Am Beispiel der Schuldentilgung zeigt sich, dass König Gustav wenig Rücksicht nahm. So ließ er 1530 die jeweils größte Glocke jeder Gemeinde beschlagnahmen (bzw. den Wert in Silber eintreiben), um die Gläubiger zu bezahlen. Wenig später erwuchs ihm daraus der Glockenaufstand von Dalarna.
Reformation ändert Verhältnis zwischen König und Geistlichkeit
Dass es dem König in erster Linie um den materiellen Besitz der Kirche ging, zeigt sich auch daran, dass er Privilegien wie Eigengerichtsbarkeit – die nach einem längeren Prozess schließlich doch in der staatlichen Gerichtsbarkeit aufging – und Steuerfreiheit der Geistlichkeit zumindest formal nicht anfocht. War das Verhältnis zwischen Kirche und Königtum während des Mittelalters von gegenseitiger Abhängigkeit geprägt, veränderte es sich mit der Reformation in Schweden zugunsten der Staatsmacht.

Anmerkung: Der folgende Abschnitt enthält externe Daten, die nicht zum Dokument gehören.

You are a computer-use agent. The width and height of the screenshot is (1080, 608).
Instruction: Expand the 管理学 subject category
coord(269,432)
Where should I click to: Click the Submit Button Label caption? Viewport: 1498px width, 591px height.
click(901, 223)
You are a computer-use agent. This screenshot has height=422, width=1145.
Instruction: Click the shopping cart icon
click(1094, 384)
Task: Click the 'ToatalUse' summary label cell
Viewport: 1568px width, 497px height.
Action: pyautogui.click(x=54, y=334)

Der Staat zog fortan den Kirchenzehnten ein. Hohe kirchliche Würdenträger und ab 1561 auch die Pastoren wurden nun vom König ernannt. Ausnahme bildete der Erzbischof, der die apostolische Sukzession fortführen sollte. Die übrige Kirchenorganisation blieb zunächst erhalten.

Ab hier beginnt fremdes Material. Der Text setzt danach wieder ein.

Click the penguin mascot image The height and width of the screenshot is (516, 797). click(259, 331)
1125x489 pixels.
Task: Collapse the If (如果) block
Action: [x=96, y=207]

Erst ab dem frühen 17. Jahrhundert versuchte die Krone, eine kirchliche Zentralorganisation unter staatlicher Obhut zu formen.
Schwedische Bibelübersetzung ging 1541 in Druck
Aus theologischer Sicht wurde die Reformation in Schweden durch die Einsetzung reformationsfreundlicher Bischöfe vorangetrieben. 1531 ernannte der König Laurentius Petri, den Bruder Olaus Petris, zum Erzbischof von Uppsala. Zu dessen Wirken gehört unter anderem die Leitung der Arbeiten an der schwedischen Bibelübersetzung. Vollständig fertiggestellt ging diese 1541 erstmals in Druck. Zudem bestimmte Petris Kirchenordnung von 1571 mit der Definition des Verhältnisses von Staat und Kirche und mit der endgültigen Bestätigung durch die Kirchensynode zu Uppsala 1593 für mehr als ein Jahrhundert das kirchliche Leben im Königreich. Auf der Kirchensynode wurde zugleich das Augsburger Bekenntnis von 1530 zur bindenden theologischen Grundlage für die schwedisch-lutherische Kirche erklärt.
Die Reformation in Schweden war nicht nur eine Grundlage für den Aufstieg der Vasa-Dynastie. Sie bedeutet auch eine Basis für den schwedischen Nationalstaat.
Die Spaltung Schwedens, die Unionszeit und Unabhängigkeit hervorriefen war jedoch noch nicht aufgehoben. Zudem war immer noch das angespannte Verhältnis zu Dänemark.